WHAT YOU WILL DO: Character for character, give back every line below.

INPUT DATA:
***

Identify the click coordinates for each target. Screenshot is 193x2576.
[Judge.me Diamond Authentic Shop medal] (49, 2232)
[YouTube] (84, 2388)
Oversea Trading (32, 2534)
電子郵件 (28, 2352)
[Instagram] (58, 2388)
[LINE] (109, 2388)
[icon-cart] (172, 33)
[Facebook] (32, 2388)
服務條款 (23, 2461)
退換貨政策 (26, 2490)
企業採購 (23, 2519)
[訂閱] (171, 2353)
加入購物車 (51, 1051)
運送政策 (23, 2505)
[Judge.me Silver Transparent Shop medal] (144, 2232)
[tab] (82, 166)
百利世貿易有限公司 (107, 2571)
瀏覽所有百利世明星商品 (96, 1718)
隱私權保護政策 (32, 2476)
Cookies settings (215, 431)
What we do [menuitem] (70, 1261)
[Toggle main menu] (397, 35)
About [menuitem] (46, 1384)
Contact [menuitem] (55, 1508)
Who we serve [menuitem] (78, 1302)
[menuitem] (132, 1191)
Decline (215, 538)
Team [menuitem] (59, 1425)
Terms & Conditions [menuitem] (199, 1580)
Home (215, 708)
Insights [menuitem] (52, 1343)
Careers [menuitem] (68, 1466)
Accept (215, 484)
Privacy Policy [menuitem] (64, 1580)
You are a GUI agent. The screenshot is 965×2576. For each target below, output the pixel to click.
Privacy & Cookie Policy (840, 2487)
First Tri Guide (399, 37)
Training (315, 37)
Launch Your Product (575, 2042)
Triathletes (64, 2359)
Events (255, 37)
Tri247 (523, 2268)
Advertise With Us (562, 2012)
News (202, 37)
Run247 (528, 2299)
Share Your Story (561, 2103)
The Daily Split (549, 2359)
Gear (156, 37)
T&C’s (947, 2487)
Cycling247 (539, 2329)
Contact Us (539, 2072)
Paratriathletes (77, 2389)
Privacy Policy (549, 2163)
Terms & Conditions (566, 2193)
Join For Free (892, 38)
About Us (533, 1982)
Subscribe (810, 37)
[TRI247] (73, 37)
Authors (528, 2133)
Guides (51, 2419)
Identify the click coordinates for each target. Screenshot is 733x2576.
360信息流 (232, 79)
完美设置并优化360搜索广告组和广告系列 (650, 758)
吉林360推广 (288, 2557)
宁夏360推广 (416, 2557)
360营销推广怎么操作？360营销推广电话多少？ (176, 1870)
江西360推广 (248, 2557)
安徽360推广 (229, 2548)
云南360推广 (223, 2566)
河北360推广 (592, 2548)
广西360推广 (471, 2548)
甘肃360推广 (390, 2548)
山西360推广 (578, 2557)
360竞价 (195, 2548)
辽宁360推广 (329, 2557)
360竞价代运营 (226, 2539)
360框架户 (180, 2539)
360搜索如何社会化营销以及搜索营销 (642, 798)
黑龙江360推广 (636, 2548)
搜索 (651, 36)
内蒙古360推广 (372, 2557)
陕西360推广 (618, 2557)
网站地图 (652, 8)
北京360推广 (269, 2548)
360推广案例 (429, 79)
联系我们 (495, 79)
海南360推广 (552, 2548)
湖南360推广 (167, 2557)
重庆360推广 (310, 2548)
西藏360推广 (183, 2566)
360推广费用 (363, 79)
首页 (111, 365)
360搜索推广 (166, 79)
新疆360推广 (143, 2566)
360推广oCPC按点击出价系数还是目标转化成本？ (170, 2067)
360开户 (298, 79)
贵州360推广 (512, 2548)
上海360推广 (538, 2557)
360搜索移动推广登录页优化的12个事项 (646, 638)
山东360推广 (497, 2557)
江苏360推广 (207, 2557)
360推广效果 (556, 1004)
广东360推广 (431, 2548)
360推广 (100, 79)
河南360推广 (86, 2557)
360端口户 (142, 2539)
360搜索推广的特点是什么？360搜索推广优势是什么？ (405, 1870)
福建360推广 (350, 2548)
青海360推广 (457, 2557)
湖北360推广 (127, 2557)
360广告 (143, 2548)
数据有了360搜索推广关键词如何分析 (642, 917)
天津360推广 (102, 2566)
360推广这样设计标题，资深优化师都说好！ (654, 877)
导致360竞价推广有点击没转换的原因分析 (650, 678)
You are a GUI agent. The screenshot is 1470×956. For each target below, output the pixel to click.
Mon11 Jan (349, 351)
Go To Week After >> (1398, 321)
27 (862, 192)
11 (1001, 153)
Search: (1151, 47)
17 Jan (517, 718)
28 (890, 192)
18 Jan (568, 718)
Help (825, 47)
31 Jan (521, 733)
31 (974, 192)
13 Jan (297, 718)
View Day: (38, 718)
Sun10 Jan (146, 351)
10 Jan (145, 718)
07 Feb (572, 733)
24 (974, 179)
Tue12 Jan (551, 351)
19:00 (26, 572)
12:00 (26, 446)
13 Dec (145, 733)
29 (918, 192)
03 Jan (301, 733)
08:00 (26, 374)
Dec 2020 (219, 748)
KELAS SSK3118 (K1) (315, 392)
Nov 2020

***

SOLUTION FOR THIS TASK:
Identify the click coordinates for each target. Screenshot is 193x2576.
[Judge.me Diamond Authentic Shop medal] (49, 2232)
[YouTube] (84, 2388)
Oversea Trading (32, 2534)
電子郵件 (28, 2352)
[Instagram] (58, 2388)
[LINE] (109, 2388)
[icon-cart] (172, 33)
[Facebook] (32, 2388)
服務條款 (23, 2461)
退換貨政策 (26, 2490)
企業採購 (23, 2519)
[訂閱] (171, 2353)
加入購物車 (51, 1051)
運送政策 (23, 2505)
[Judge.me Silver Transparent Shop medal] (144, 2232)
[tab] (82, 166)
百利世貿易有限公司 (107, 2571)
瀏覽所有百利世明星商品 (96, 1718)
隱私權保護政策 (32, 2476)
Cookies settings (215, 431)
What we do [menuitem] (70, 1261)
[Toggle main menu] (397, 35)
About [menuitem] (46, 1384)
Contact [menuitem] (55, 1508)
Who we serve [menuitem] (78, 1302)
[menuitem] (132, 1191)
Decline (215, 538)
Team [menuitem] (59, 1425)
Terms & Conditions [menuitem] (199, 1580)
Home (215, 708)
Insights [menuitem] (52, 1343)
Careers [menuitem] (68, 1466)
Accept (215, 484)
Privacy Policy [menuitem] (64, 1580)
You are a GUI agent. The screenshot is 965×2576. For each target below, output the pixel to click.
Privacy & Cookie Policy (840, 2487)
First Tri Guide (399, 37)
Training (315, 37)
Launch Your Product (575, 2042)
Triathletes (64, 2359)
Events (255, 37)
Tri247 (523, 2268)
Advertise With Us (562, 2012)
News (202, 37)
Run247 (528, 2299)
Share Your Story (561, 2103)
The Daily Split (549, 2359)
Gear (156, 37)
T&C’s (947, 2487)
Cycling247 (539, 2329)
Contact Us (539, 2072)
Paratriathletes (77, 2389)
Privacy Policy (549, 2163)
Terms & Conditions (566, 2193)
Join For Free (892, 38)
About Us (533, 1982)
Subscribe (810, 37)
[TRI247] (73, 37)
Authors (528, 2133)
Guides (51, 2419)
Identify the click coordinates for each target. Screenshot is 733x2576.
360信息流 (232, 79)
完美设置并优化360搜索广告组和广告系列 (650, 758)
吉林360推广 (288, 2557)
宁夏360推广 (416, 2557)
360营销推广怎么操作？360营销推广电话多少？ (176, 1870)
江西360推广 (248, 2557)
安徽360推广 (229, 2548)
云南360推广 (223, 2566)
河北360推广 (592, 2548)
广西360推广 (471, 2548)
甘肃360推广 (390, 2548)
山西360推广 (578, 2557)
360竞价 (195, 2548)
辽宁360推广 (329, 2557)
360竞价代运营 (226, 2539)
360框架户 (180, 2539)
360搜索如何社会化营销以及搜索营销 (642, 798)
黑龙江360推广 (636, 2548)
搜索 (651, 36)
内蒙古360推广 (372, 2557)
陕西360推广 (618, 2557)
网站地图 (652, 8)
北京360推广 (269, 2548)
360推广案例 (429, 79)
联系我们 (495, 79)
海南360推广 (552, 2548)
湖南360推广 (167, 2557)
重庆360推广 (310, 2548)
西藏360推广 (183, 2566)
360推广费用 (363, 79)
首页 (111, 365)
360搜索推广 (166, 79)
新疆360推广 (143, 2566)
360推广oCPC按点击出价系数还是目标转化成本？ (170, 2067)
360开户 (298, 79)
贵州360推广 (512, 2548)
上海360推广 (538, 2557)
360搜索移动推广登录页优化的12个事项 (646, 638)
山东360推广 (497, 2557)
江苏360推广 (207, 2557)
360推广效果 (556, 1004)
广东360推广 (431, 2548)
360推广 (100, 79)
河南360推广 (86, 2557)
360端口户 (142, 2539)
360搜索推广的特点是什么？360搜索推广优势是什么？ (405, 1870)
福建360推广 (350, 2548)
青海360推广 (457, 2557)
湖北360推广 (127, 2557)
360广告 (143, 2548)
数据有了360搜索推广关键词如何分析 (642, 917)
天津360推广 (102, 2566)
360推广这样设计标题，资深优化师都说好！ (654, 877)
导致360竞价推广有点击没转换的原因分析 (650, 678)
You are a GUI agent. The screenshot is 1470×956. For each target below, output the pixel to click.
Mon11 Jan (349, 351)
Go To Week After >> (1398, 321)
27 (862, 192)
11 (1001, 153)
Search: (1151, 47)
17 Jan (517, 718)
28 (890, 192)
18 Jan (568, 718)
Help (825, 47)
31 Jan (521, 733)
31 (974, 192)
13 Jan (297, 718)
View Day: (38, 718)
Sun10 Jan (146, 351)
10 Jan (145, 718)
07 Feb (572, 733)
24 (974, 179)
Tue12 Jan (551, 351)
19:00 (26, 572)
12:00 (26, 446)
13 Dec (145, 733)
29 (918, 192)
03 Jan (301, 733)
08:00 (26, 374)
Dec 2020 (219, 748)
KELAS SSK3118 (K1) (315, 392)
Nov 2020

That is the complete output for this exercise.